There were around 20 people in court Friday, many of whom were friends and family of Grussendorf. Grussendorf’s attorney John Cashion pointed this out, saying that the family has rallied around Grussendorf and that they’ve acknowledged that Grussendorf did something wrong but that he’s taken responsibility.

“This has been extremely difficult for him,” Cashion said, “and he has really been ostracized in the community when he’s been out on release.”

Grussendorf’s parents declined comment following the hearing.

Cashion called Dr. Mark McClung as a witness. McClung specializes in general and forensic psychiatry, and he is particularly experienced in evaluating sex offenders. McClung testified Friday that he evaluated Grussendorf in 2015 and again in 2018, and that he found both times that Grussendorf has a low chance of committing another hands-on sexual offense.

Dr. Mark McClung testifies during the sentencing of Ty Grussendorf in Juneau Superior Court on Friday, June 21, 2019. (Michael Penn | Juneau Empire)

Dr. Mark McClung testifies during the sentencing of Ty Grussendorf in Juneau Superior Court on Friday, June 21, 2019. (Michael Penn | Juneau Empire)

The case’s history is long and has reached from the Dimond Courthouse to the Alaska State Capitol.

Grussendorf was first indicted in 2015, charged with six counts of first-degree sexual abuse of a minor and one count of attempted sexual abuse of a minor, according to Empire reports. In July 2016, Pallenberg granted a motion to dismiss the indictment because of inadmissible evidence that was given to the grand jury.

While an employee of Sen. Lyman Hoffman, D-Bethel, and the Senate Finance Committee, Ty’s father Tim Grussendorf met with multiple legislators in 2016, according to an October 2016 report from KTUU. He unsuccessfully lobbied to change the age of offenders from 16 or older to 19 or older, with the victim age being lowered to younger than 12 instead of 13, according to the report.

A Juneau grand jury re-indicted Grussendorf in February 2017 on the same charges and added second-degree sexual abuse in reference to the second victim, five charges of child pornography possession and 25 charges of indecent viewing of photography, according to an Empire report at the time. Most of those charges were dismissed over the next year and a half.
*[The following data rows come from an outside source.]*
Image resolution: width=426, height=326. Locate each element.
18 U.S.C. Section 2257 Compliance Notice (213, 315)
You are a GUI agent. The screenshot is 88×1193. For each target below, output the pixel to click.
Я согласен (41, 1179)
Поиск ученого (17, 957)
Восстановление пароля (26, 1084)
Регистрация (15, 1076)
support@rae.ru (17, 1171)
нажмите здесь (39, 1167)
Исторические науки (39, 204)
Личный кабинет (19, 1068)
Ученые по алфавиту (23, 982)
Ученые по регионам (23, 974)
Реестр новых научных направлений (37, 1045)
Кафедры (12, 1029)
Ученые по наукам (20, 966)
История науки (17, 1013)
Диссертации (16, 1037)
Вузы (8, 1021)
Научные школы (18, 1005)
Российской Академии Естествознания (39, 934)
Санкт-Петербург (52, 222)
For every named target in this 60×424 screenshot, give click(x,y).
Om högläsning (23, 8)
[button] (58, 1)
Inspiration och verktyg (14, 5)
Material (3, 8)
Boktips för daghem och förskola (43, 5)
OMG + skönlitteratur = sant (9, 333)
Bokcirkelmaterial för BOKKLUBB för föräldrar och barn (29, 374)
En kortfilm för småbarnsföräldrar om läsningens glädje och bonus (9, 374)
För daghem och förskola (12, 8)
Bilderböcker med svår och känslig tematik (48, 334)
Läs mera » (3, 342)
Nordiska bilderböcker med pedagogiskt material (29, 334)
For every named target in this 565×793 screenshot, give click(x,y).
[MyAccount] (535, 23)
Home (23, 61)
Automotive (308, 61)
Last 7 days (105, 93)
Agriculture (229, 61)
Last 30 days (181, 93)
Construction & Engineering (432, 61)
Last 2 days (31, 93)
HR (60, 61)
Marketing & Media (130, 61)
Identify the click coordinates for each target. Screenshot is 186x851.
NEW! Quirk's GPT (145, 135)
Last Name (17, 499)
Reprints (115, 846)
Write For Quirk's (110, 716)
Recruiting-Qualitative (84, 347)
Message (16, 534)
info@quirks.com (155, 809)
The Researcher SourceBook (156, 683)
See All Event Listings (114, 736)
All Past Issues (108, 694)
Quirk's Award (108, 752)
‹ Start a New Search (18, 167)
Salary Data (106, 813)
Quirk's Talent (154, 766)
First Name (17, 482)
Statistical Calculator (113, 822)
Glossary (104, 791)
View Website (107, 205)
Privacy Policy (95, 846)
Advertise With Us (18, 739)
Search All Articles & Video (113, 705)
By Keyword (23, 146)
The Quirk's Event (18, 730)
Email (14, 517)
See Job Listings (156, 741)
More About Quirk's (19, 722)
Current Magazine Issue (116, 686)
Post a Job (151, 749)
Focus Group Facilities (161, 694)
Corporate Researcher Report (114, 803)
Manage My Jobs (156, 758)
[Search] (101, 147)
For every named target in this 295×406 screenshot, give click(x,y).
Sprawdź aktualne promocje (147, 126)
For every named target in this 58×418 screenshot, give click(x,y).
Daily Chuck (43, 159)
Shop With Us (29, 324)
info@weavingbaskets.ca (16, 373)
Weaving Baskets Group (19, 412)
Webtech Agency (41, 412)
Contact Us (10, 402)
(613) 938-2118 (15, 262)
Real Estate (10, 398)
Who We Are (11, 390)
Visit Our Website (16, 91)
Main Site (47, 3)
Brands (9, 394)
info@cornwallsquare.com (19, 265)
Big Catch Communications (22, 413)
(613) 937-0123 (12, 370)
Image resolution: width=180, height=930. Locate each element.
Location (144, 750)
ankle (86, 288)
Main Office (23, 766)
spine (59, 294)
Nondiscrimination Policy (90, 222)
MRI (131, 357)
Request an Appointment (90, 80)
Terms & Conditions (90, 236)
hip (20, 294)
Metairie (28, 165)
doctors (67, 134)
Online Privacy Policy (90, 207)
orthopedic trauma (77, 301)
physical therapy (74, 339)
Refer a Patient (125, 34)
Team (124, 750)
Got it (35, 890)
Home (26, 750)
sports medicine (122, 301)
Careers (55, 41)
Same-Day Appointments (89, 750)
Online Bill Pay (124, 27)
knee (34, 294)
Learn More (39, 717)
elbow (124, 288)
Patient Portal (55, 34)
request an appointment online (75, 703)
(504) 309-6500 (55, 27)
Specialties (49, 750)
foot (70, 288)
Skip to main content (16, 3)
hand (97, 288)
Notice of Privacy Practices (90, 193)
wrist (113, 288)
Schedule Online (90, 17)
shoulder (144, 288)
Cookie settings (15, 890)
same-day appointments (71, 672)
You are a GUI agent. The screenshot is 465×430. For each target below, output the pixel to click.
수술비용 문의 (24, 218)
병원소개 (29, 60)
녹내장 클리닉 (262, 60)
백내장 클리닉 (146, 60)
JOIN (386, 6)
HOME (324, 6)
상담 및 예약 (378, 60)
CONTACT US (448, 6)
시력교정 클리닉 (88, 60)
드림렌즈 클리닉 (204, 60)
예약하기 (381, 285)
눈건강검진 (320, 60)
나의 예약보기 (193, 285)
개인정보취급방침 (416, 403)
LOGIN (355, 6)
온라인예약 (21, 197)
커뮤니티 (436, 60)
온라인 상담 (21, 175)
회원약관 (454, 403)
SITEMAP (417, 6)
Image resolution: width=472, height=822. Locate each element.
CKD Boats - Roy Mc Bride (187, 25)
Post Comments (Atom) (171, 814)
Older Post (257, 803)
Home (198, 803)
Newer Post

The case also played a role last year in former Gov. Bill Walker turning down Grussendorf’s former attorney Julie Willoughby for an open judge position due to comments she made in Grussendorf’s defense.

In court Friday, Paige argued that the sexual exchanges via cellphone seemed to be meant for “grooming” young girls for future in-person sexual acts, essentially talking to them with the intent of having sex with them in the future.

“These are not just sexting cases,” Paige said. “They are serious and they are crimes against children.”